Copy the lines from the one containing "Task: Open the tab list dropdown after 系统参数" through the one containing "click(x=32, y=277)" verbatim, both included.

[Text and element pointing records]
★ ★ ★

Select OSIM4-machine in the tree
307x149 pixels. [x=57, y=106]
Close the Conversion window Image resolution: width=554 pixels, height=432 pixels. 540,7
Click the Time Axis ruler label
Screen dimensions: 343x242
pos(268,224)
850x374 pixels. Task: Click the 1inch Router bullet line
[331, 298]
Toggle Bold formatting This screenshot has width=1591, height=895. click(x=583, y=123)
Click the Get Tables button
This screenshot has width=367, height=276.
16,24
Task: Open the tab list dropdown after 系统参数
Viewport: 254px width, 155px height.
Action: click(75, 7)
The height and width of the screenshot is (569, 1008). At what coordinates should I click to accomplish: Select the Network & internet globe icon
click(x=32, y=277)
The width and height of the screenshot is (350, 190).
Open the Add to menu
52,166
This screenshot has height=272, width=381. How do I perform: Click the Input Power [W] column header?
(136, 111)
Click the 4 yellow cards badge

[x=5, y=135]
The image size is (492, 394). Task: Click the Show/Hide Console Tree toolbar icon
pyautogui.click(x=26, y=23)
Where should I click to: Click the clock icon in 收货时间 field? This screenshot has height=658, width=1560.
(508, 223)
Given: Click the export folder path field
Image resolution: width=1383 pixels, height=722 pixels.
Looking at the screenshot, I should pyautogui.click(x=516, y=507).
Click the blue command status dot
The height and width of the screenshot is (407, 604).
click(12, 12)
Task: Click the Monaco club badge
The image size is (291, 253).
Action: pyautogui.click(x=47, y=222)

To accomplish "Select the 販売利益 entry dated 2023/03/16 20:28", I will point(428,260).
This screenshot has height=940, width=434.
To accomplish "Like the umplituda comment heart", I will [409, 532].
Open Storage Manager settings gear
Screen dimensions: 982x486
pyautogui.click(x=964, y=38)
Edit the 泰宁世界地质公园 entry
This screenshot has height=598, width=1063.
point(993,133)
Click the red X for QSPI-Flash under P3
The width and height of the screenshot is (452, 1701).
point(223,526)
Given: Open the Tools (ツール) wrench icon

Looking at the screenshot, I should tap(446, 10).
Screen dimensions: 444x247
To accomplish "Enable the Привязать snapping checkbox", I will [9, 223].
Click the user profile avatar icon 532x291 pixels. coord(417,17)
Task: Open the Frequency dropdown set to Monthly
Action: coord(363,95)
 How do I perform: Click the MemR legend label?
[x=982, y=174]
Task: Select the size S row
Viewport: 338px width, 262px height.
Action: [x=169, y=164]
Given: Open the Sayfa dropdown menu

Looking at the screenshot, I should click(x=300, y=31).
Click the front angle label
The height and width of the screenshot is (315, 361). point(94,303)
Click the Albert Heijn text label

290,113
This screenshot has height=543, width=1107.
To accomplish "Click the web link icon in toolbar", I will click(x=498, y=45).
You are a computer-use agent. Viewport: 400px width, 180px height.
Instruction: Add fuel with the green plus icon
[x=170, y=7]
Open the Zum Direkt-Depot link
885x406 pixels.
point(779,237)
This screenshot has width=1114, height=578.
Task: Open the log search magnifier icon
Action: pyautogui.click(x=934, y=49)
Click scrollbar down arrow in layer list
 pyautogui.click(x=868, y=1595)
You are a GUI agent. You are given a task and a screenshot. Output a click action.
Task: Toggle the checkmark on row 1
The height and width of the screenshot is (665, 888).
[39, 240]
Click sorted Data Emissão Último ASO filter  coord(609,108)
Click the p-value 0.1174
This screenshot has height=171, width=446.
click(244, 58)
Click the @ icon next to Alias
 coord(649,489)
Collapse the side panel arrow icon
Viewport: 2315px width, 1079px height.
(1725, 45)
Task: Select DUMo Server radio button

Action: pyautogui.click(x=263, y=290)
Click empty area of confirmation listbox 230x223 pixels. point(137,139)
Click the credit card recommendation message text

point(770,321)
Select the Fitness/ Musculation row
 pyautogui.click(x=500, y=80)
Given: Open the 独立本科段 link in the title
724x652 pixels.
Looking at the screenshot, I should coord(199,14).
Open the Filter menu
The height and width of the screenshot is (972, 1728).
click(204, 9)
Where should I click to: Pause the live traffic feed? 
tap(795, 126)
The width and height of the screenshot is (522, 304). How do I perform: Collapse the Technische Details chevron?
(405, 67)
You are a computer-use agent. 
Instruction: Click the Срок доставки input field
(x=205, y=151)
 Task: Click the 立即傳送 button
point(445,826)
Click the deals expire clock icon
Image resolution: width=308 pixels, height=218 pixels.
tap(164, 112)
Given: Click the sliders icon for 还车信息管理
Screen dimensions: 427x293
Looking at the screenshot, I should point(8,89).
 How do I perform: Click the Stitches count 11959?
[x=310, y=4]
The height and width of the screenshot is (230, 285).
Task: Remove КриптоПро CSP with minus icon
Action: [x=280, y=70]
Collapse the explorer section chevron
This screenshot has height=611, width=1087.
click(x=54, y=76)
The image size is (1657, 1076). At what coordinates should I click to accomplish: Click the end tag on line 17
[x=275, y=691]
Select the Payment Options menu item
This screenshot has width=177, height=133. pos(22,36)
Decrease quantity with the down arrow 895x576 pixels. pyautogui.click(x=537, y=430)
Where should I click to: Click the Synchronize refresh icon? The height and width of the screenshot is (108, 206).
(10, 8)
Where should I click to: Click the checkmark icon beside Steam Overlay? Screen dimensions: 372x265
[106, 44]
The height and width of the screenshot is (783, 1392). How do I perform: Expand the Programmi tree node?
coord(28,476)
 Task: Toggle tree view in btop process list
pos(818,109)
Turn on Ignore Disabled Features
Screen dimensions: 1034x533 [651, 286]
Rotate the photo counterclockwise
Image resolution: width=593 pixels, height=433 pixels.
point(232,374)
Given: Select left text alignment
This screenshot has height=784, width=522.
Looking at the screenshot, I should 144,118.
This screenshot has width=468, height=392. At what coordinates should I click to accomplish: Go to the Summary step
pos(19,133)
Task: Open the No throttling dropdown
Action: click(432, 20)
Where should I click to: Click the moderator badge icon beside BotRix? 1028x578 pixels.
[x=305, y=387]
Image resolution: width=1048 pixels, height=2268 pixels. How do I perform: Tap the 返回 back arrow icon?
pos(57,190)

★ ★ ★

## [Finished exercise]
Task: Open the tab list dropdown after 系统参数
Viewport: 254px width, 155px height.
Action: click(75, 7)
The height and width of the screenshot is (569, 1008). At what coordinates should I click to accomplish: Select the Network & internet globe icon
click(x=32, y=277)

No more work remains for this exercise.